アムステルダム・コンセルトヘボウ管弦楽団
指揮;レナード・バーンスタイン
Recoeded on 1987.

クリーブランド管弦楽団
指揮;ピエール・ブーレーズ
Recoeded on Jun 1994.
 時期こそ異なりますが、バーンスタインとブーレーズのマーラーへの共演は非常に興味深いものでした。性格こそ対極に位置するとはいえ、同じ作曲者であり指揮者という立場から、音楽の運び方とか表現の方法が同じ音楽でもこうも別物に聞こえちゃうのか、というクラシックファンの楽しみを押し広げてくれたのではないでしょうか? それぞれ、マーラーシリーズの最後に取り上げたのは、巨大な歌曲集で、15曲近くにも及ぶ大掛かりなもの。バーンスタインなら、これまで幾度も取り上げてきたから、この流れは自然でしたが、まさかブーレーズも、このメロディックな歌曲集を取り上げてくれるとは思いませんでした。カップリングは、未完の交響曲第10番というのも面白い選曲です。また、ブーレーズは、この組み合わせでライヴ・レコーディングを、バースデーコンサートという企画の中で残してくれましたから、ファンとしては色々なメディアで楽しむことができます。







歌曲集
「さすらう若人の歌」
「なき子を偲ぶ歌」
「リュッケルトの詩による5つの歌」


ウィーン・フィルハーモニー管弦楽団
トーマス・ハンプソン
Recoeded on 1987.

ウィーン・フィルハーモニー管弦楽団
指揮;ピエール・ブーレーズ
Recoeded on 2003.
 バーンスタインはバリトンのトーマス・ハンプソンと組み、かたやブーレーズは歌曲集の性格に合わせた歌手を起用して望んでいます。しかし、この全く同じ選曲はレコード会社の思惑でしょう。珍しいのはバーンスタイン盤は通常女声で歌われることの多い、「なき子を偲ぶ歌」をバリトンが歌っていることでしょうか?たっぷりとした低音で「亡き子を偲ぶ歌」を感情豊かに歌い上げ、バーンスタインもここぞとばかりに感情を挿入しているかのようです。ライヴレコーディングですから、聴衆は涙を誘われたかもしれません…

 かたやブーレーズの方は、レコーディング前にライヴで演奏会を行った上でスタジオに入るために、バーンスタインのような表現を望むべくではありませんが、楽譜の細部に渡って描く情景は、交響曲の解釈と同じで、交響曲にも登場するメロディが歌曲譲りということを考えると、こうした演奏も面白く聞き入ることができます。なお、「さすらう若人の歌」はバリトンのトマス・クヴァストホフ、「リュッケルトの詩による5つの歌」をメゾ・ソプラノのヴィオレッタ・ウルマーナ、「なき子を偲ぶ歌」をアンネ・ゾフィー・フォン・オッターが受け持っています。
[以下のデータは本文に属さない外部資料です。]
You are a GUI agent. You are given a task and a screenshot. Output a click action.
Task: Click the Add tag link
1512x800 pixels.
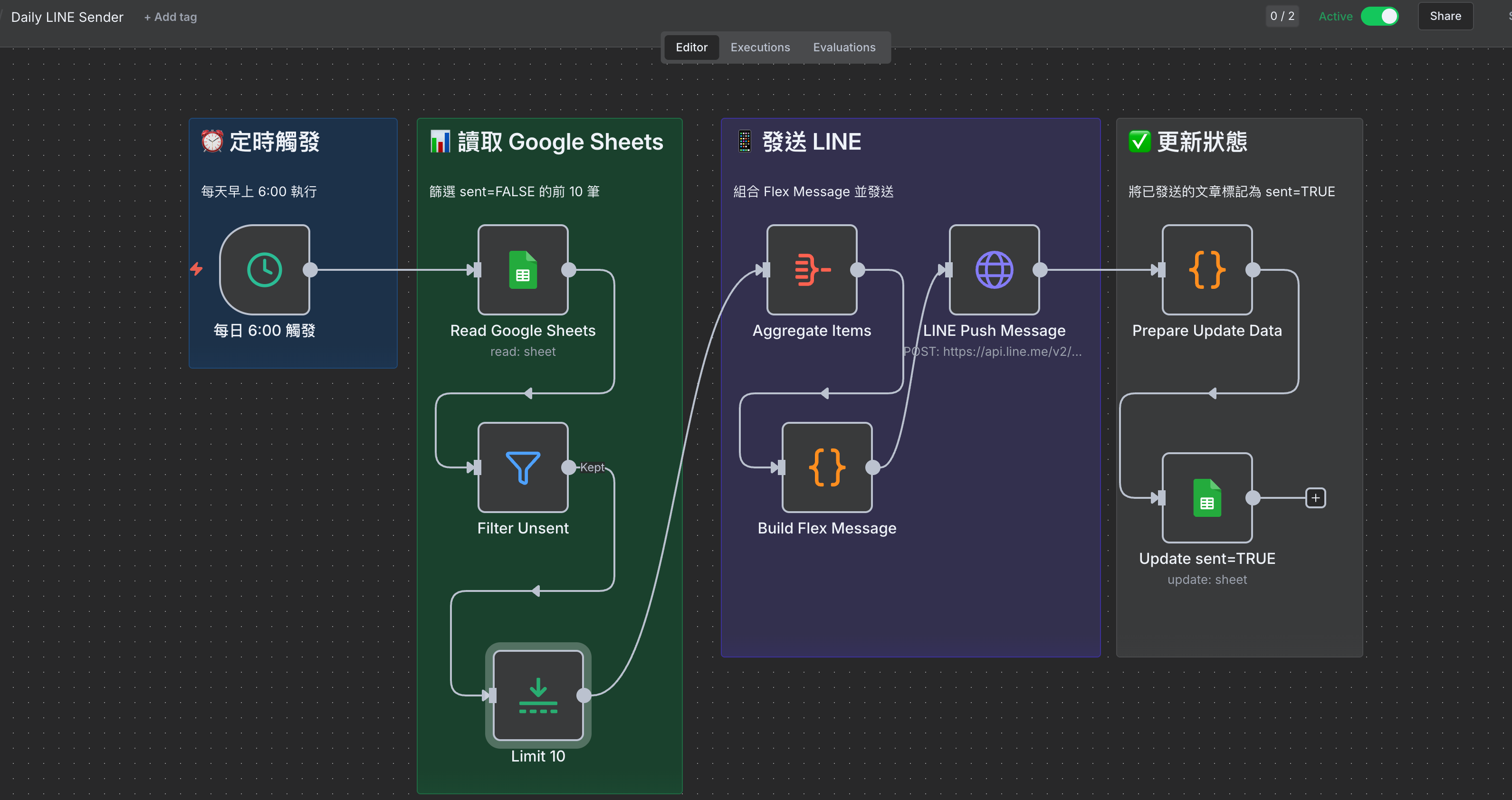point(170,17)
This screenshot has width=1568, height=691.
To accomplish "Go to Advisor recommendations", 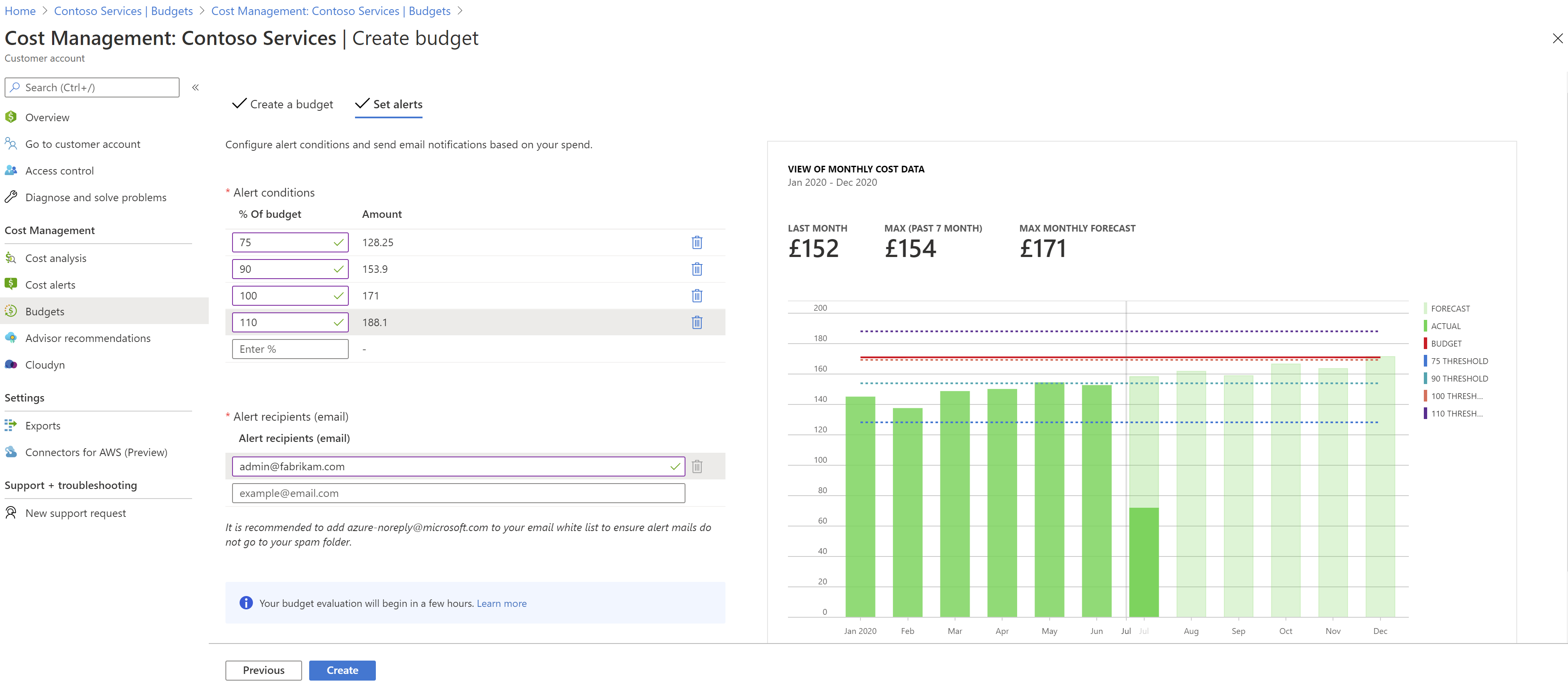I will pos(88,338).
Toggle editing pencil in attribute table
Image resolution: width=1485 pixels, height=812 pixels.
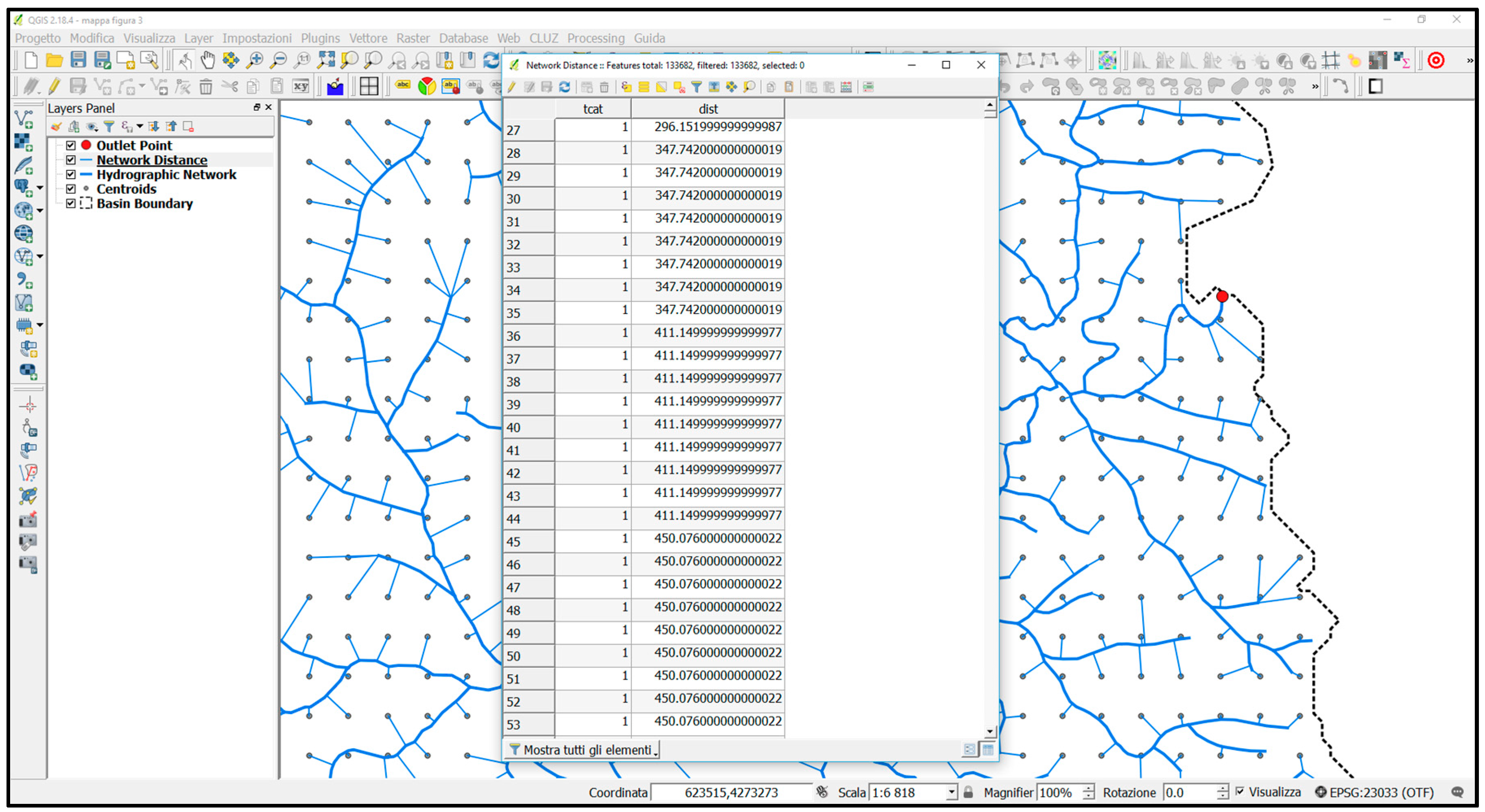click(x=512, y=87)
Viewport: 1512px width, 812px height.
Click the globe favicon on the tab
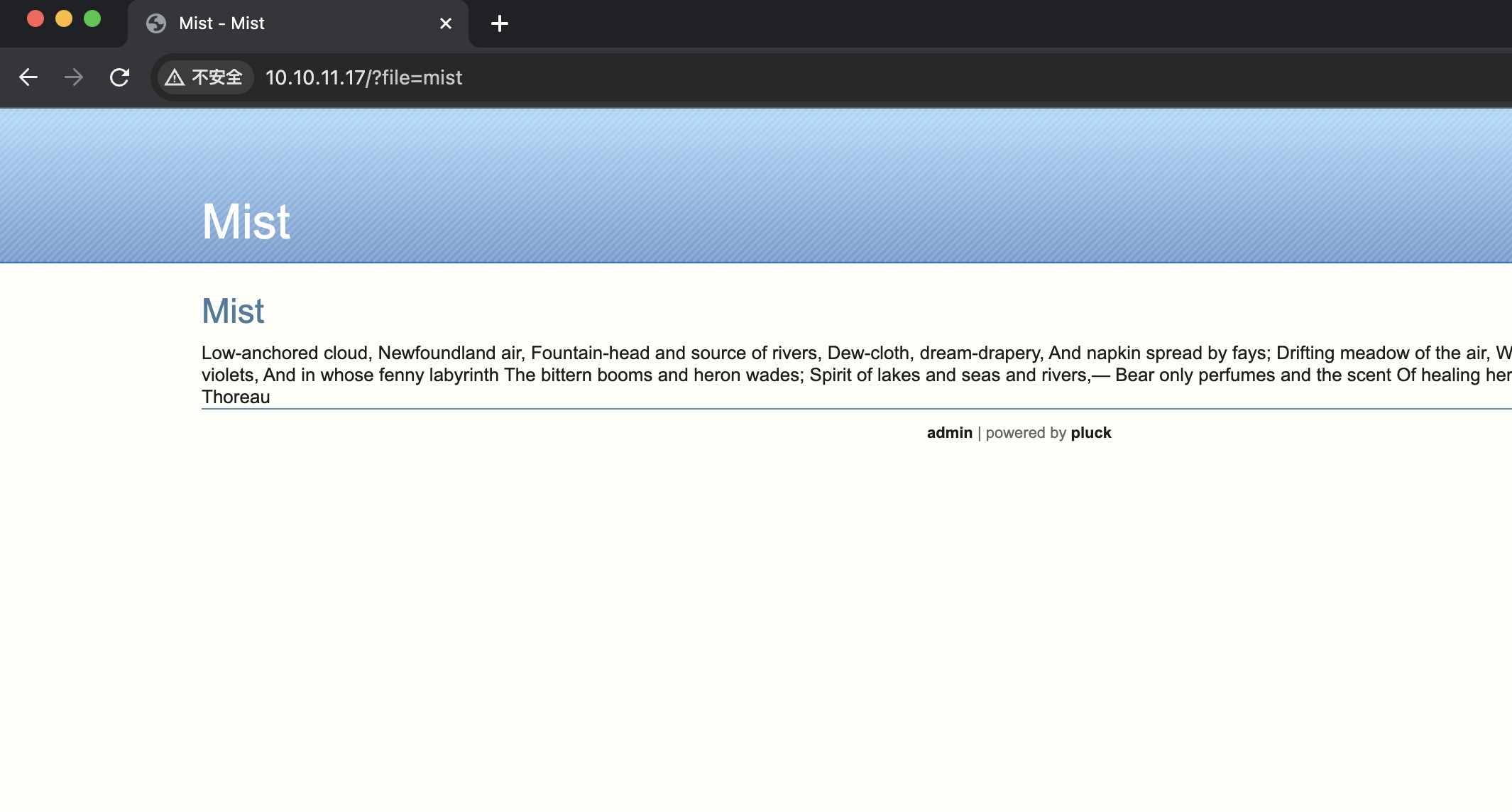[156, 23]
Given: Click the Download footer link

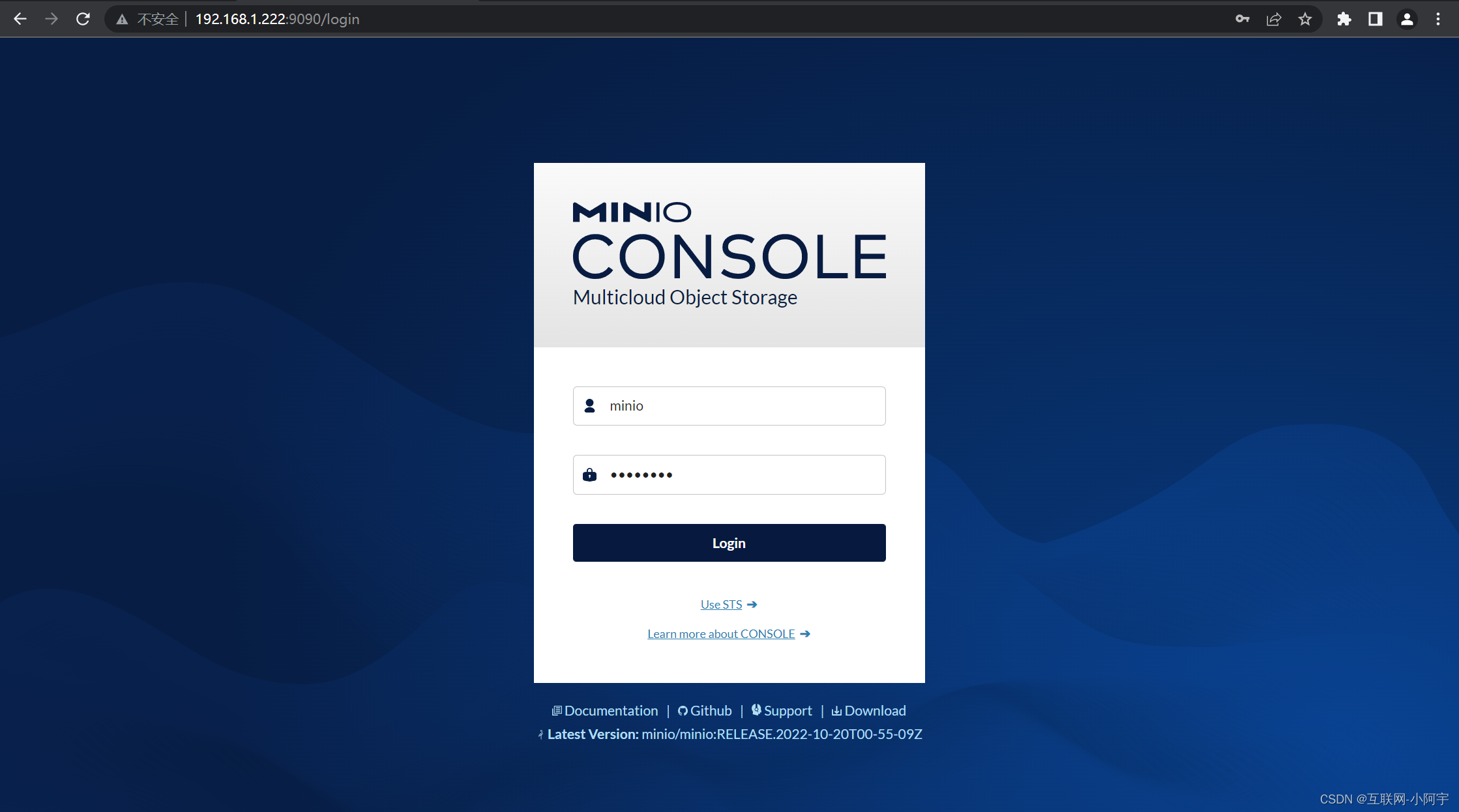Looking at the screenshot, I should (875, 711).
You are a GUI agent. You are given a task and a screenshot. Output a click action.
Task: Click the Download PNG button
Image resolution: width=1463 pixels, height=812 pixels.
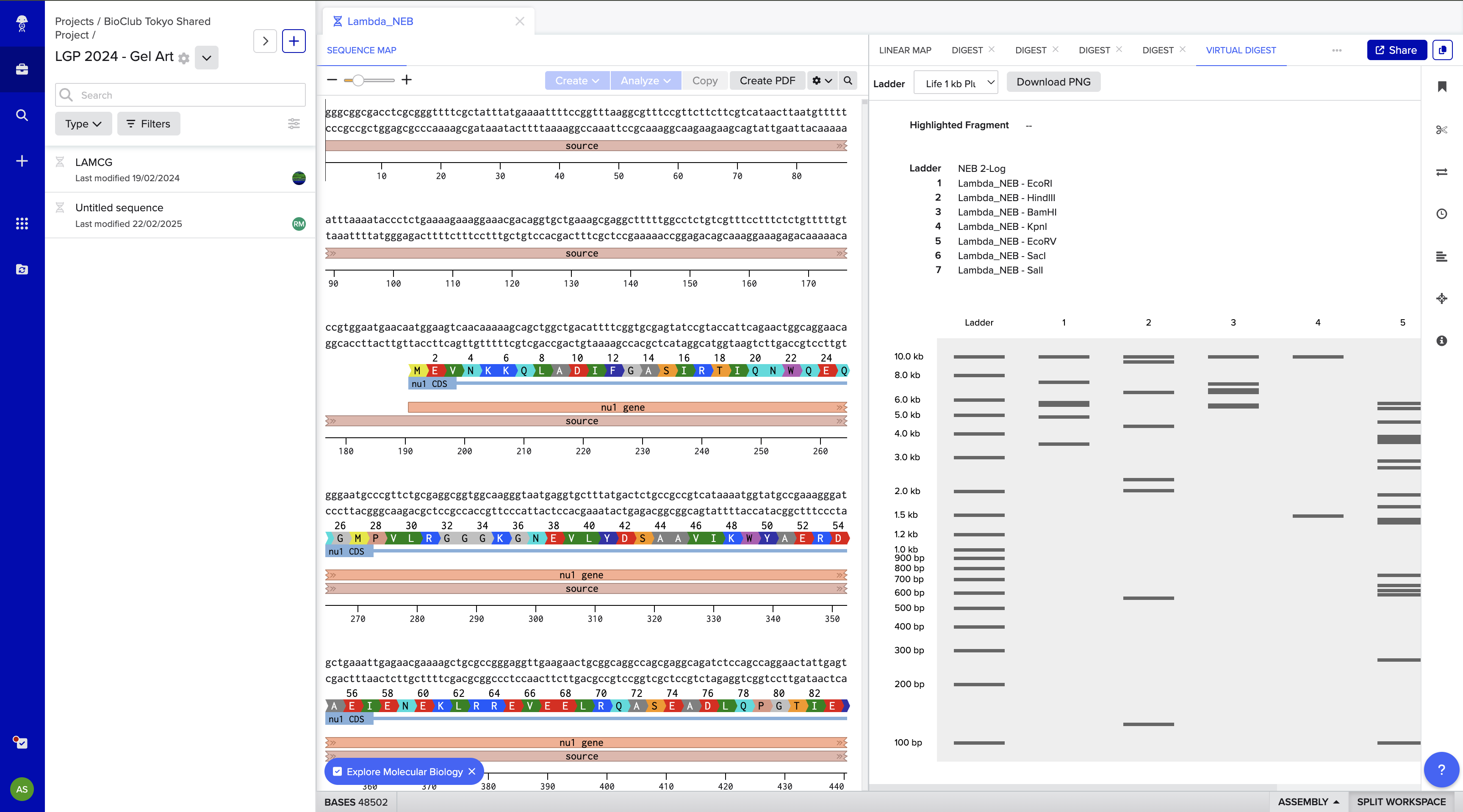(1053, 82)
オーケストラは共にウィーン・フィルハーモニー管弦楽団です。





 先にも言及しましたが、バリトンのトーマス・ハンプソン(Thomas Hampson)は大のマーラー・フリークだそうで、マーラーが作曲した、自分が歌える歌を全てレコーディングしてしまったほど。ここからは、彼のマーラーを紹介します。

子供の不思議な角笛(2006)


歩哨の夜の歌(Der Schildwache Nachtlied)
起床喇叭(Revelge)
ラインの伝説(Rheinlegendchen)
この歌こしらえたの だあれ?(Wer hat dies Liedlein erdacht?)
骨折り損のくたびれ儲け(Velorene Muhe)
運のわるいときの慰めっこ(Trost im Unglück)
お高い良識 自慢する歌(Lob des hohen Verstands)
魚に説教するパドヴァの聖アントーニウス(Des Antonius von Padua Fischpredigt)
塔に囚われ迫害うけるものの歌(Lied des Verfolgten im Turm)
少年鼓笛兵(Der Tambourgesell)
美しく喇叭の鳴り響くところ(Wo die schönen Trompeten blasen)
この世の生活(Das irdische Leben)
天国の生活(Das himmlische Leben)
始源の光(Urlicht)
三体の天使が甘くも美しい歌を歌っていた(Es sungen drei Engel)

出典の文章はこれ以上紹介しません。